Decided On September 29, 2003
MOHANAN B. Appellant
V/S
CONTROLLING AUTHORITY FOR GRATUITY, ALAPPUZHA Respondents

JUDGEMENT

(1.) Ext.P 1 order passed by the 1st respondent, the Controlling Authority for Gratuity, is under challenge at the instance of the employer.

(2.) The petitioners father was the licensee tor running a ration shop at Kavalam, Kuttanad. Later the petitioner became the licensee. The 2nd respondent, according to him, was an employee working as a salesman in the rationshop. It was alleged by him that his service was terminated and he preferred a claim for Rs.33,500/- towards gratuity before the 1st respondent under Section 7(4) of the Payment of Gratuity Act, 1972. The 1st respondent, by Ext. P1 order awarded an amount of Rs. 38,077/- with 10% simple interest from the date on which it fell due to the applicant. The above order is under challenge.
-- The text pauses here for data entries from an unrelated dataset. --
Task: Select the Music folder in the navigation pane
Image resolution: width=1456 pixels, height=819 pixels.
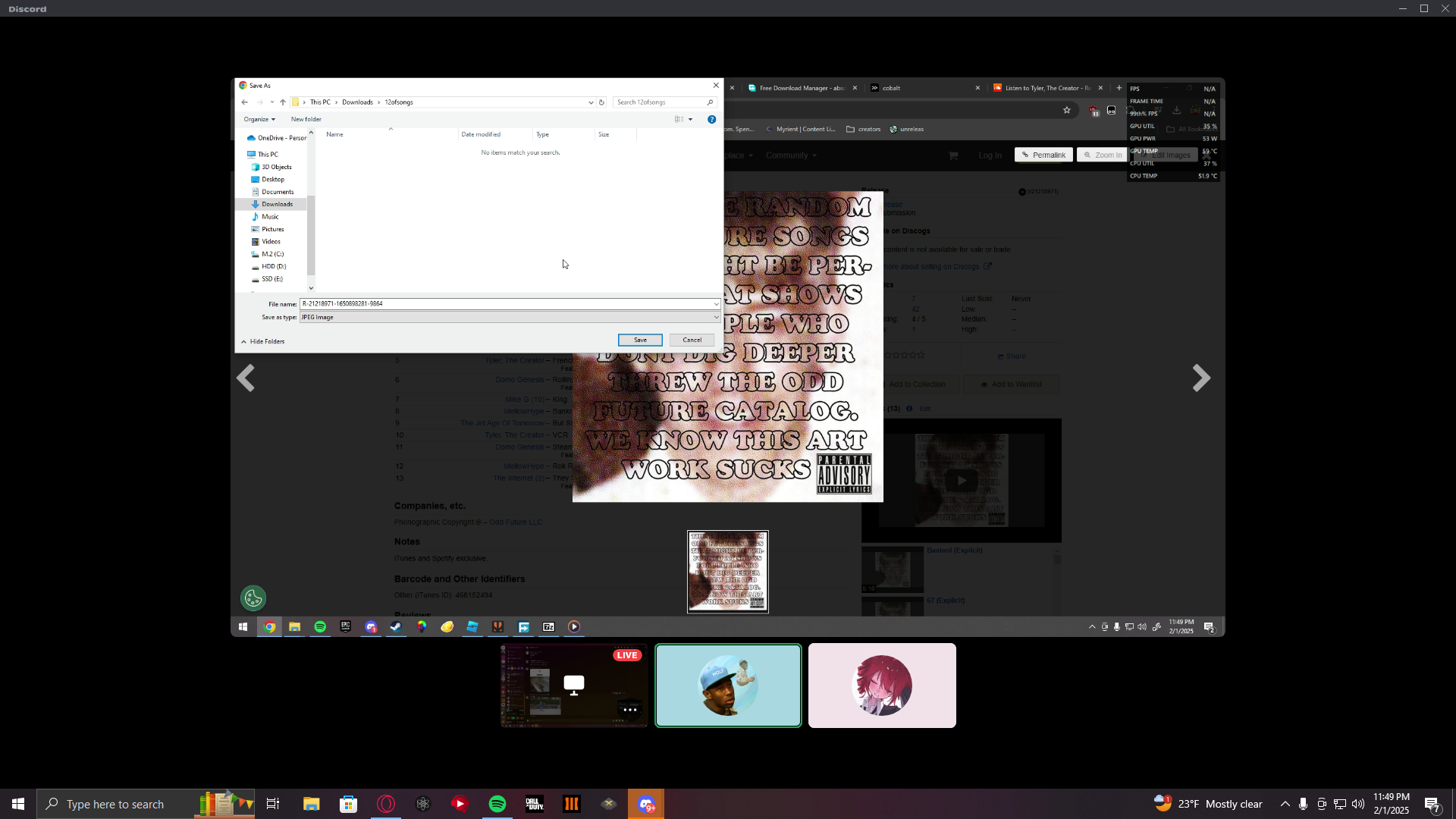Action: click(x=270, y=217)
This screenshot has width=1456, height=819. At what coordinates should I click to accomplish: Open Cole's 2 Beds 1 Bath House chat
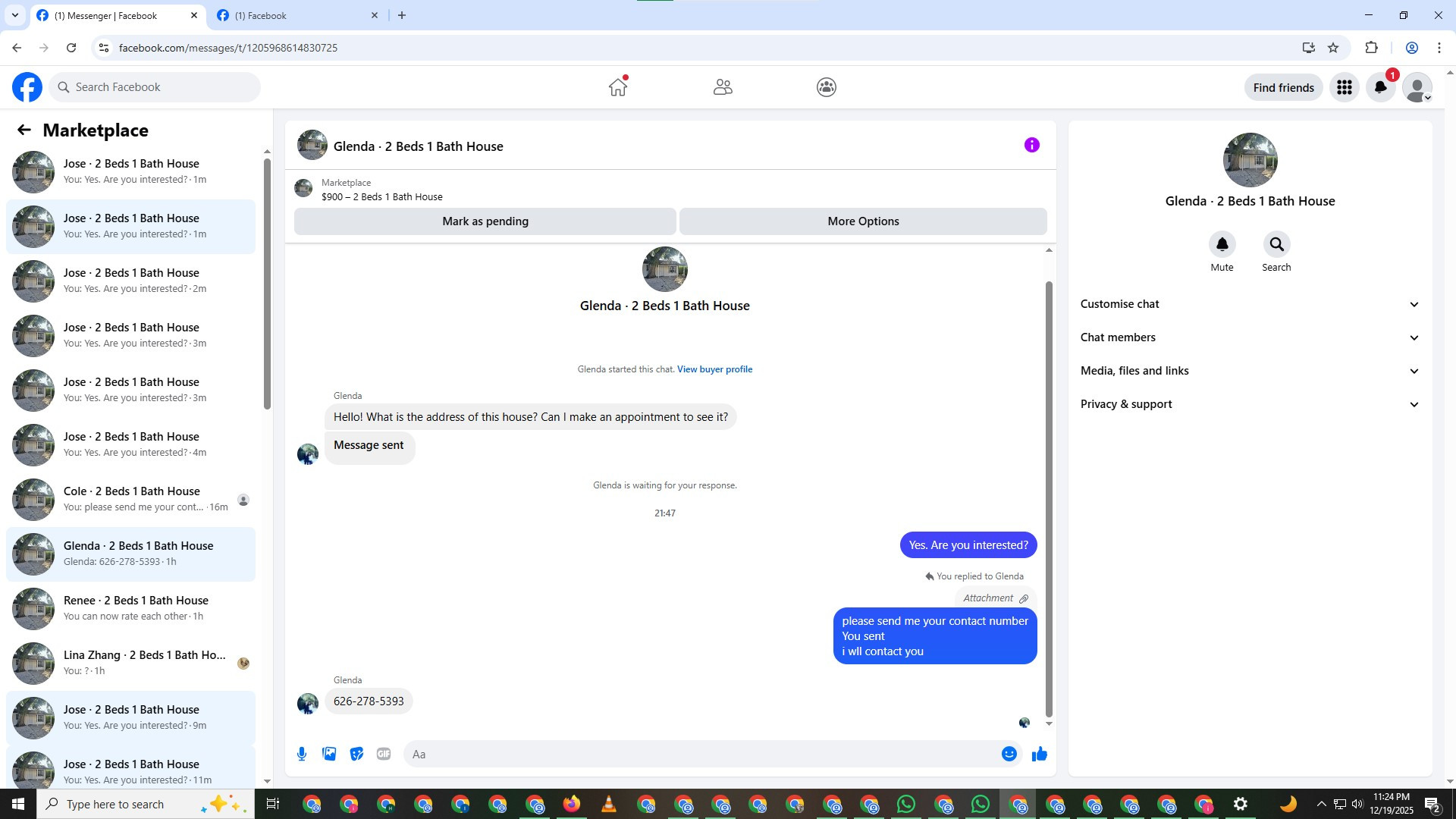click(x=131, y=499)
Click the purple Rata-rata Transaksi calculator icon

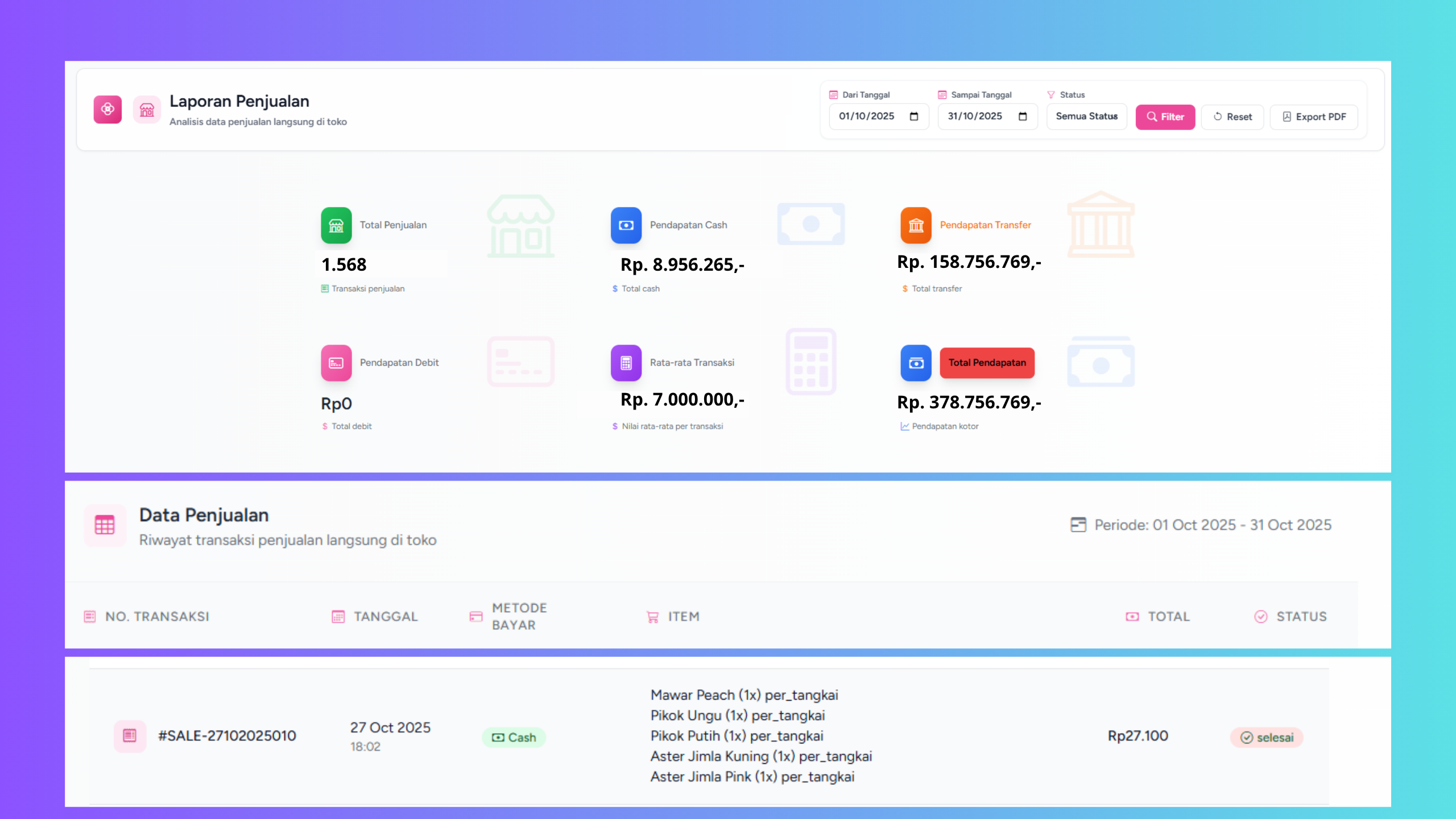click(626, 363)
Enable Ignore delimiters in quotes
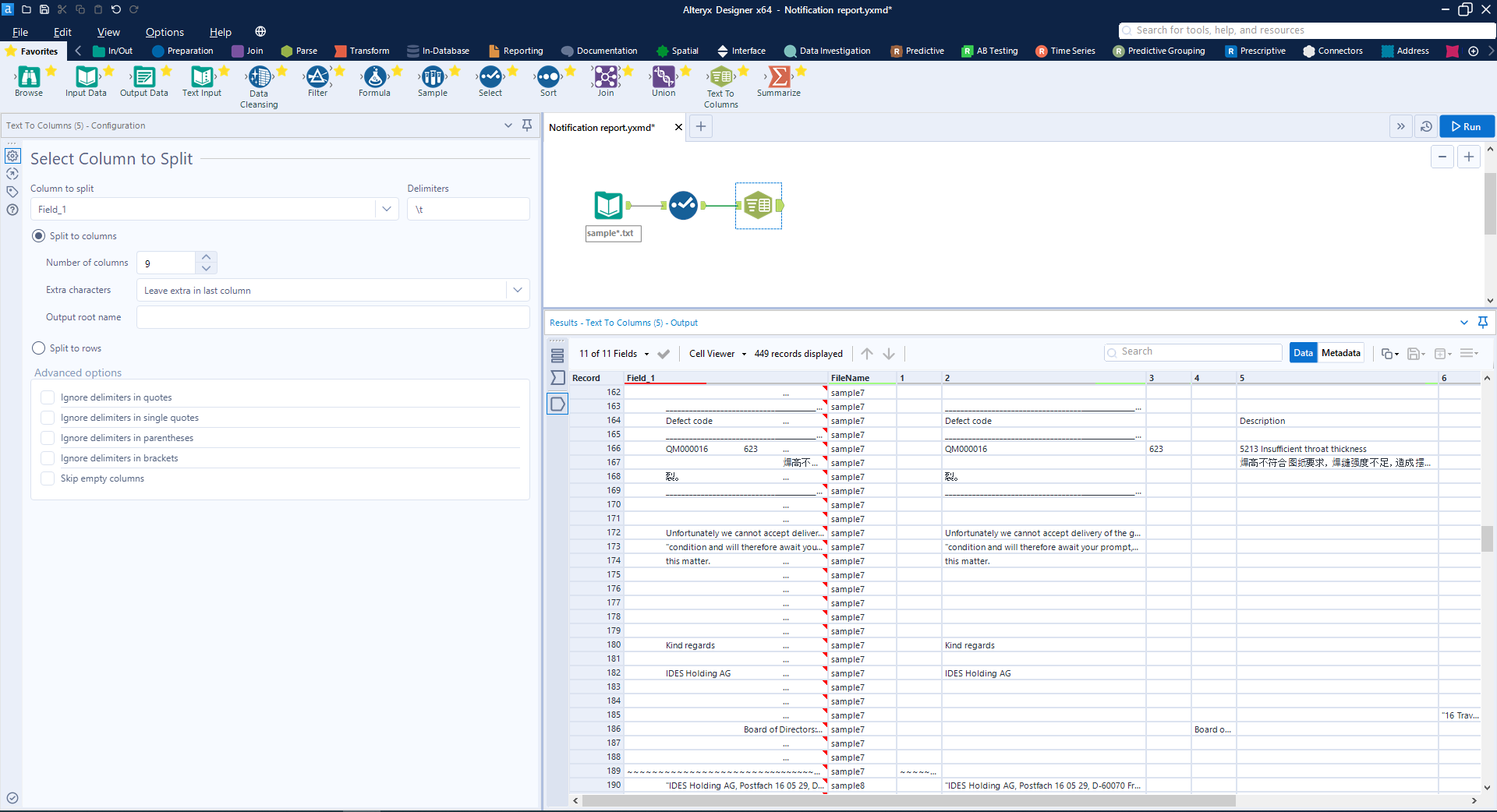 point(47,397)
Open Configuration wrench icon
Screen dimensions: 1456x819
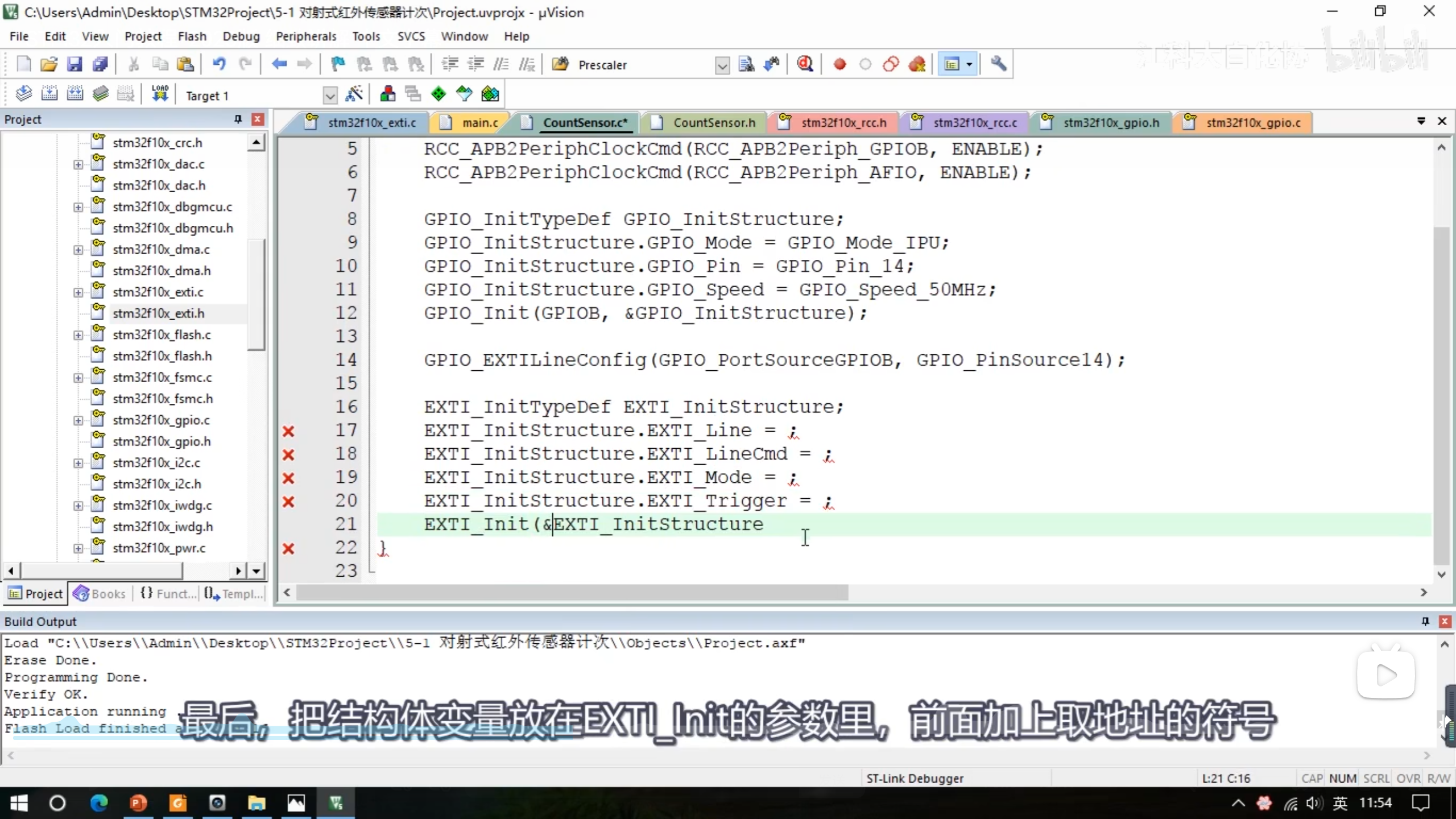pyautogui.click(x=998, y=64)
(3.) The learned counsel for the petitioner submitted that the Payment of Gratuity Act is applicable to establishments if there were 10 or more employees under Section 1(3) of the Act. It was further contended that the 2nd respondent was not a permanent employee, but he used to assist the petitioner during festival seasons when there was rush in the ration shop and at no point of time there were ten or more employees and as such the Payment of Gratuity Act could not have any application. The learned Counsel appearing for the 2nd respondent submitted that this matter was not raised before the controlling authority and that being a question of fact cannot be considered under Art. 226 of the Constitution. It appears that the question relates to the jurisdiction of the 1st respondent to consider the claim. That being so I think it just and proper to direct the 1st respondent to consider this aspect afresh and to take a decision on the basis of the evidence instead of directing the petitioner to prefer an appeal and to get a direction from the appellate authority. The learned counsel for the 2nd respondent further submitted that even if the Payment of Gratuity Act, 1972 cannot have any application, the Kerala Industrial Employees Payment of Gratuity Act is applicable in the facts of the present case. Such a claim under the Kerala Industrial Employees Payment of Gratuity Act was not made for the payment of gratuity. Taking into consideration all these aspects, I think it just and proper to set aside the order and to remand the matter to the 1st respondent for fresh consideration in accordance with law with liberty to the 2nd respondent to prefer the claim, if necessary, under the Kerala Industrial Employees Payment of Gratuity Act.